[[ RECORDS TO PROCESS open ]]

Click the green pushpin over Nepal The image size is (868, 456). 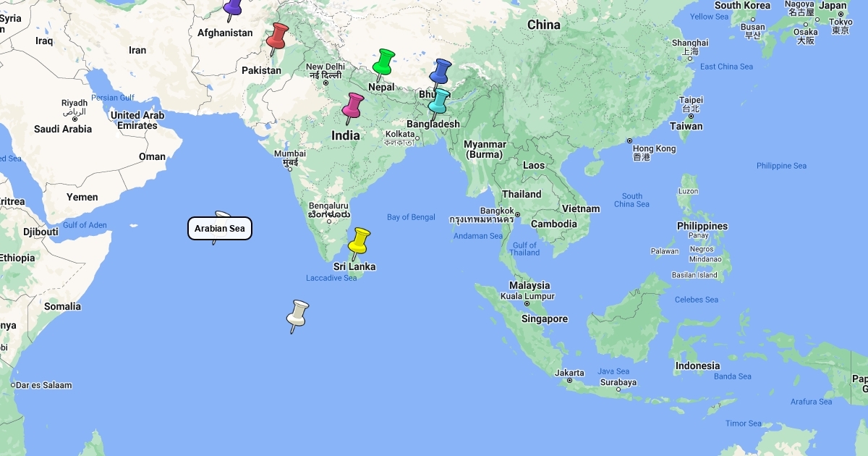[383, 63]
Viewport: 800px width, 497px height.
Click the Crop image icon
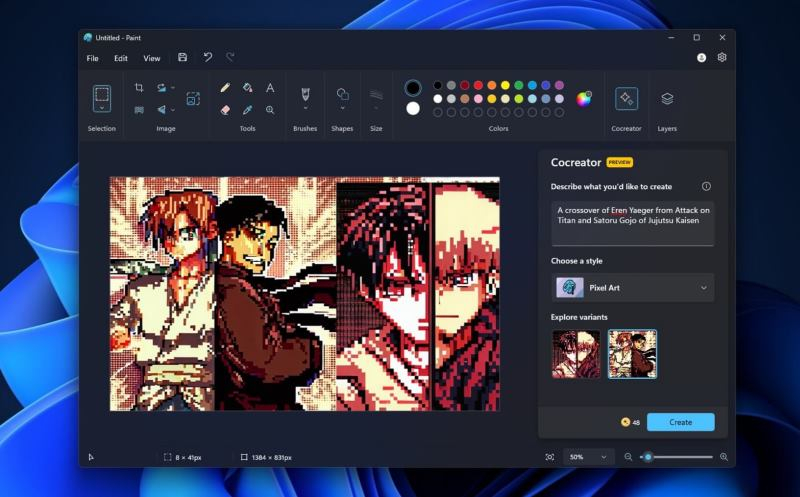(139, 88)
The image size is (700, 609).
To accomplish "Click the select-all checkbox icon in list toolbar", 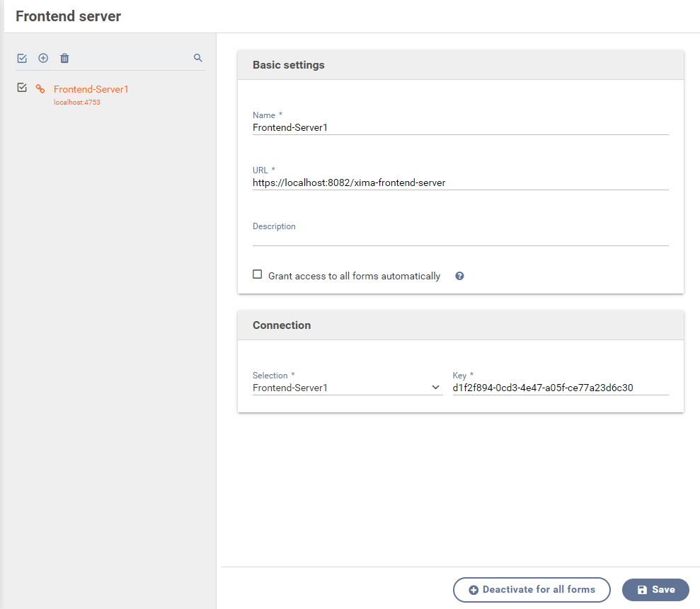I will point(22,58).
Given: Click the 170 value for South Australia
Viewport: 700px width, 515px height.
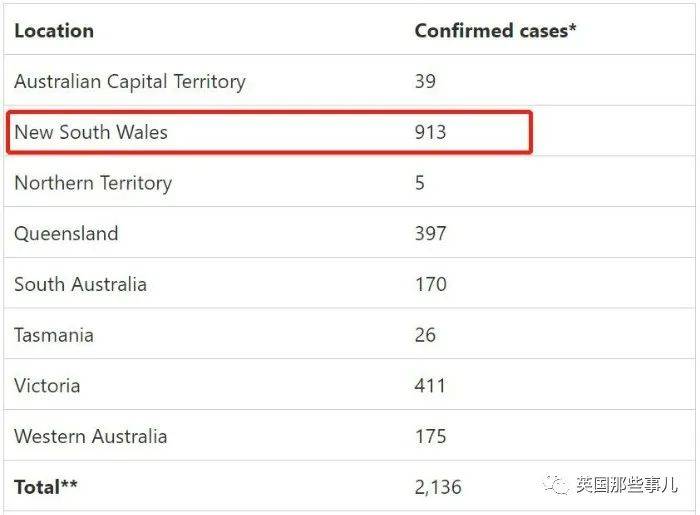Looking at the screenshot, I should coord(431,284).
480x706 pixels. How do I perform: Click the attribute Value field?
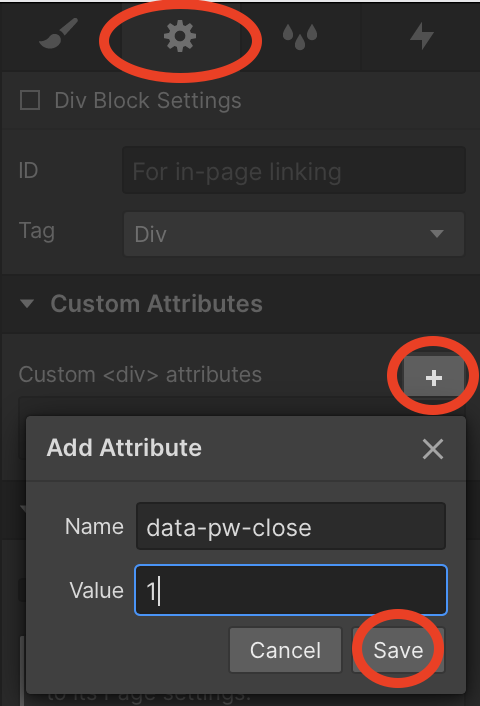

[[ RECORDS TO PROCESS closed ]]

Your answer should be the lines from the line containing "Viewport: 700px width, 515px height." through the end of the listing above, output exactly and alone, without the pictures.

WRITTEN RESPONSE
Viewport: 700px width, 515px height.
Looking at the screenshot, I should coord(431,284).
480x706 pixels. How do I perform: Click the attribute Value field?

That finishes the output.